Constructing an Iterator
A code snippet for constructing a batch iterator is shown below with explanation following.
auto index = make_example_index();
// Each iteration will yield 3 elements that have not been yielded previously.
size_t batchsize = 3;
// Create a batch iterator over the index for the query.
auto itr = [&]() {
// Construct a query a query in a scoped block to demonstrate that the iterator
// maintains an internal copy.
auto query = std::vector<float>{3.25, 3.25, 3.25, 3.25};
// Make a batch iterator for the query.
return svs::VamanaIterator(index, svs::lib::as_const_span(query));
}();
Iterator construction requires three items:
The index (in this case,
svs::Vamana
)A query
An optional parameter
extra_search_buffer_capacity
When constructing the iterator, we provide the index with the query and an optional extra search buffer capacity to allow the iterator to search beyond the current batch. On construction, the iterator does not conduct any searches, but rather prepares itself for the first search by setting the search buffer capacity to the provided extra_search_buffer_capacity
value (if not provided, svs::ITERATOR_EXTRA_BUFFER_CAPACITY_DEFAULT = 100
is used). The iterator will then search for neighbors in the index when the svs::VamanaIterator::next()
method is called.
Upon construction, search_window_size
is initialized to 0, and search_buffer_capacity
is set to extra_search_buffer_capacity
. With each next(batch_size)
call, both search_window_size
and search_buffer_capacity
are incremented by batch_size
before conducting the search. This ensures that the buffer capacity remains greater than the search window size by extra_search_buffer_capacity
, facilitating efficient searches for subsequent batches without revisiting nodes that have already been retrieved.
The query is copied into the iterator and thus the query provided at the callsite need not outlive the iterator. This is demonstrated by constructing the query as a temporary variable in the lambda.
Using the Iterator
itr.next(batchsize);
CHECK(itr.size() == 3);
CHECK(itr.batch_number() == 1);
// Obtain a view of the current list candidates.

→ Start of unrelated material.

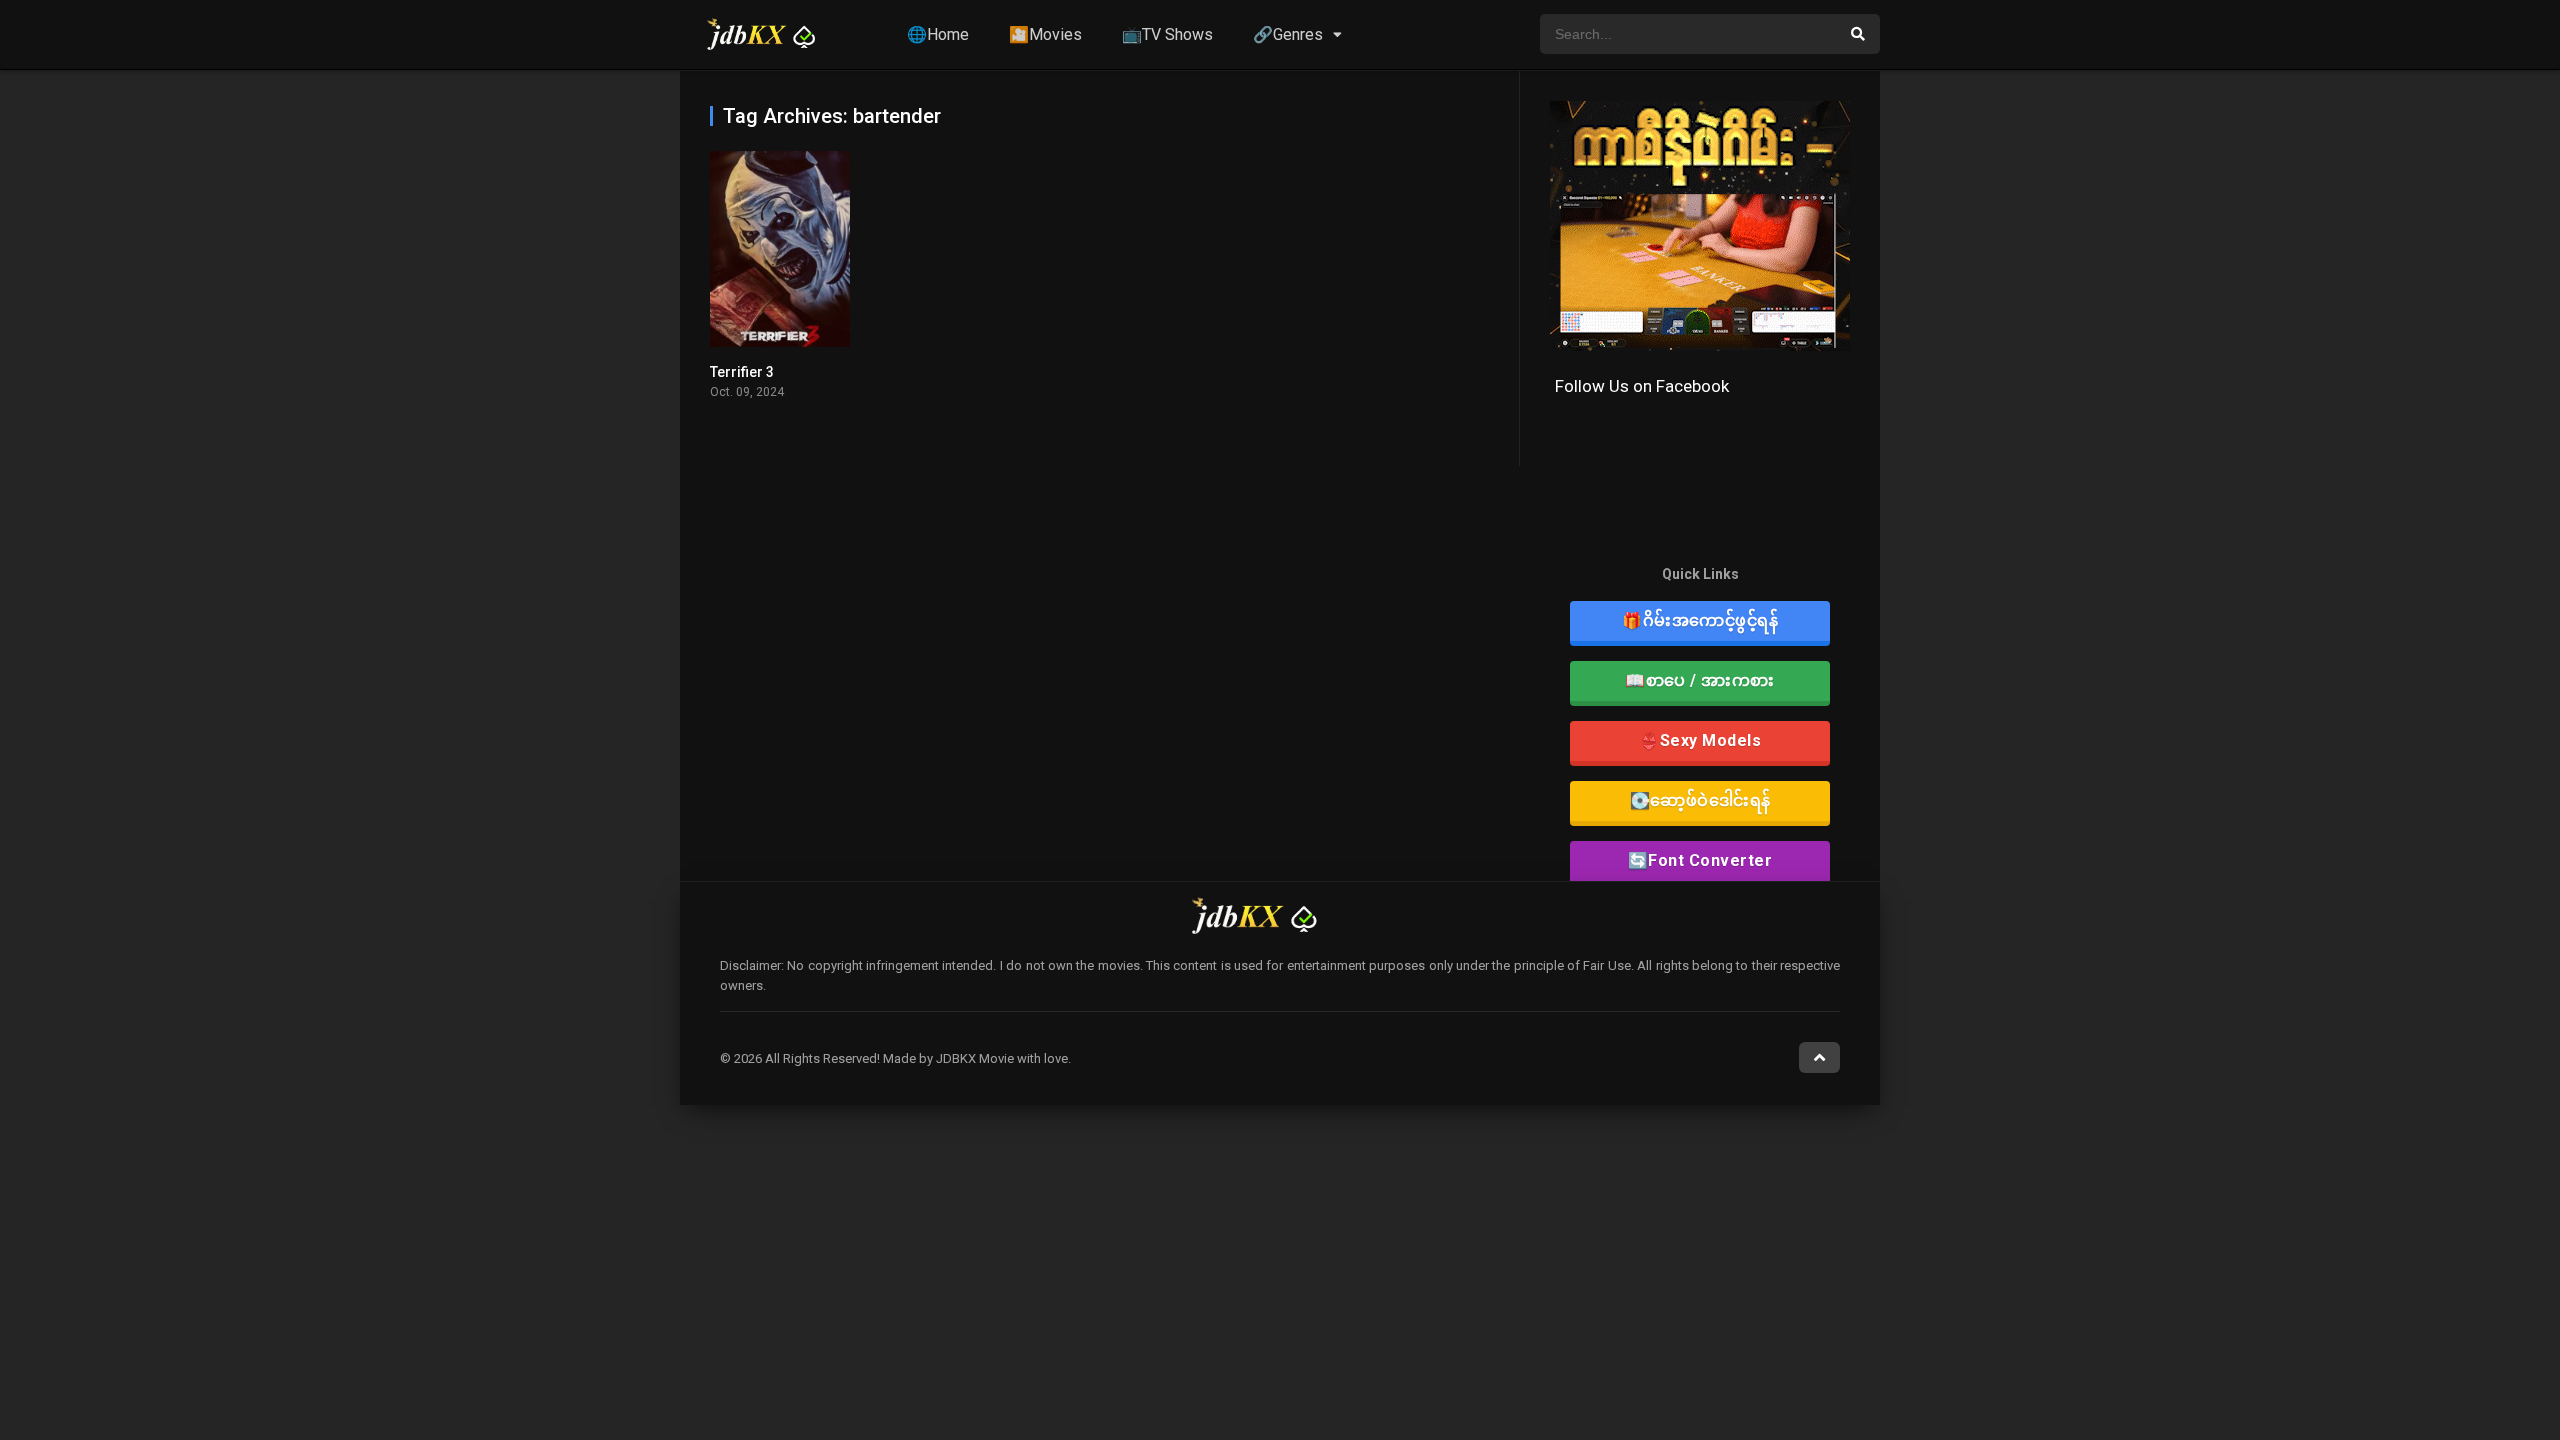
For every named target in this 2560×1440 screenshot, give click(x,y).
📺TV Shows (1167, 34)
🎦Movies (1045, 34)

std::span<const svs::Neighbor<size_t>> results = itr.results();
CHECK(results.size() == 3);
// We constructed the dataset in such a way that we know what the results should be.
fmt::print("Neighbor 0 = {}\n", results[0].id());
fmt::print("Neighbor 1 = {}\n", results[1].id());
fmt::print("Neighbor 2 = {}\n", results[2].id());
CHECK(!itr.done());
CHECK(results[0].id() == 3);
CHECK(results[1].id() == 4);
CHECK(results[2].id() == 2);
Calling to svs::VamanaIterator::next()
will cause the iterator to search and prepare batchsize
number of neighbors in the index. These resulting neighbors can be retrieved with a call to svs::VamanaIterator::results()
.
This number of neighbors retrieved by the last next()
call can be seen by calling the svs::VamanaIterator::size()
method. The svs::VamanaIterator::batch_number()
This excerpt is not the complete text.